If the rumors are true and Valentino Rossi’s engine was not stopped by a bad sensor that threw a red-light, but that the engine-tied-up-and-threw-the-red-light-just-before-it-locked-up, then a couple of things come to mind.
1. It’s not the way you want your first race as a crewchief to go, obviously. Rossi hired former VR46 alumni David Munoz to be his crewchief for 2020. Before last Sunday Munoz had zero experience with a MotoGP engine in a race environment. The upside of bringing in someone very new is they can bring with them a fresh approach to old problems. The downside is something probably very bad happened inside that engine and Yamaha might be wondering if Munoz’s rookie status in MotoGP was/is a factor.
2. How many of Rossi’s 2020 engines were built with the same components as the engine that failed? This will be the next big question that Yamaha and the team ask themselves.
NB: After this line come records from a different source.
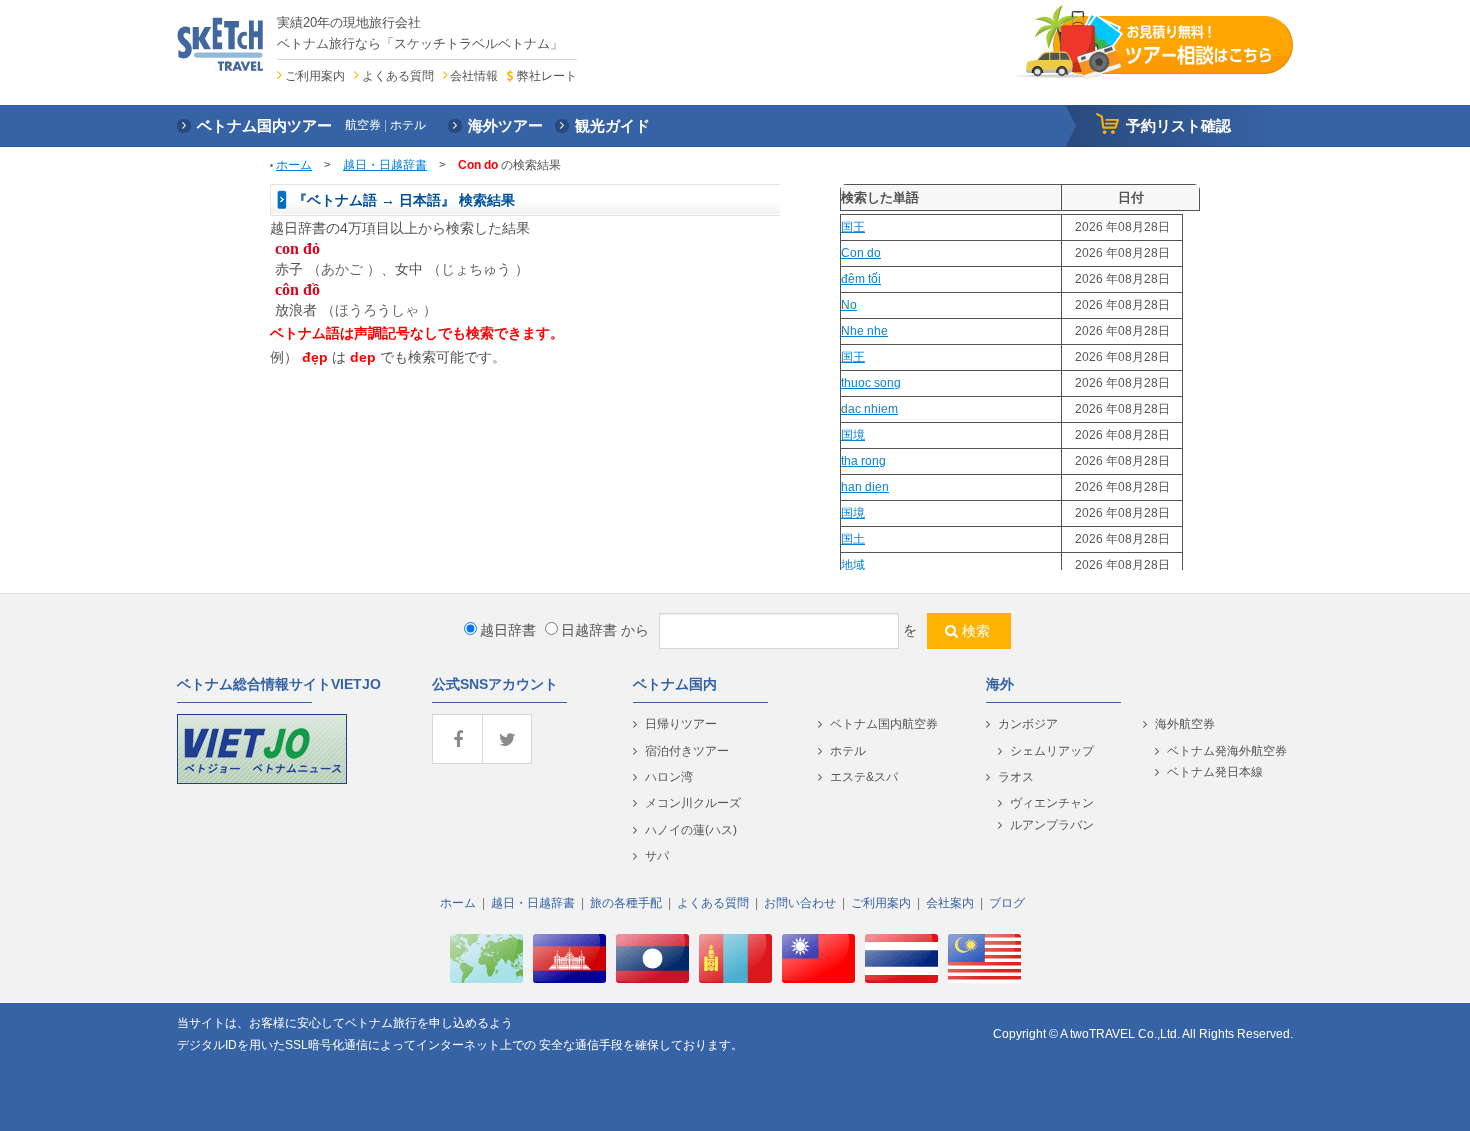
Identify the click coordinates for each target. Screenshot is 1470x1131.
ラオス (1016, 777)
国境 (853, 435)
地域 (853, 565)
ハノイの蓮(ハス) (691, 830)
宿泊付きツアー (687, 751)
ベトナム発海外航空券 (1227, 751)
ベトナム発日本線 (1215, 772)
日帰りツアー (681, 724)
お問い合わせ (800, 903)
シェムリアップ (1052, 751)
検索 (976, 631)
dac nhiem (869, 409)
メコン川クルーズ (693, 803)
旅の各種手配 (626, 903)
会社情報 (474, 76)
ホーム (294, 165)
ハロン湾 (669, 777)
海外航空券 (1185, 724)
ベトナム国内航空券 (884, 724)
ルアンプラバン (1052, 825)
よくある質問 (398, 76)
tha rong (863, 461)
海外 (1000, 684)
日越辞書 (589, 630)
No (849, 305)
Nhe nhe (864, 331)
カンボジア (1028, 724)
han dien (865, 487)
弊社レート (546, 76)
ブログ (1007, 903)
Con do (861, 253)
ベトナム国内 (675, 684)
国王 (853, 227)
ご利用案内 (315, 76)
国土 (853, 539)
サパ (657, 856)
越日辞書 (508, 630)
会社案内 (950, 903)
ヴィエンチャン (1052, 803)
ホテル (848, 751)
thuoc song (871, 383)
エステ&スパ (864, 777)
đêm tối (861, 279)
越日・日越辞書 (385, 165)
If the engines are of the same spec AND are sealed, that will mean there is no easy fix if the engines are built with suspect bad parts.
It’s not unusual for Rossi to use a slightly different engine configuration than other Yamaha riders. If, as he has in the past, VR46 is using an engine configuration with a significantly heavier or lighter crankshaft, for example, to make the engine rev quicker or turn in easier, then that will be analyzed to see if it is a factor in the engine failure.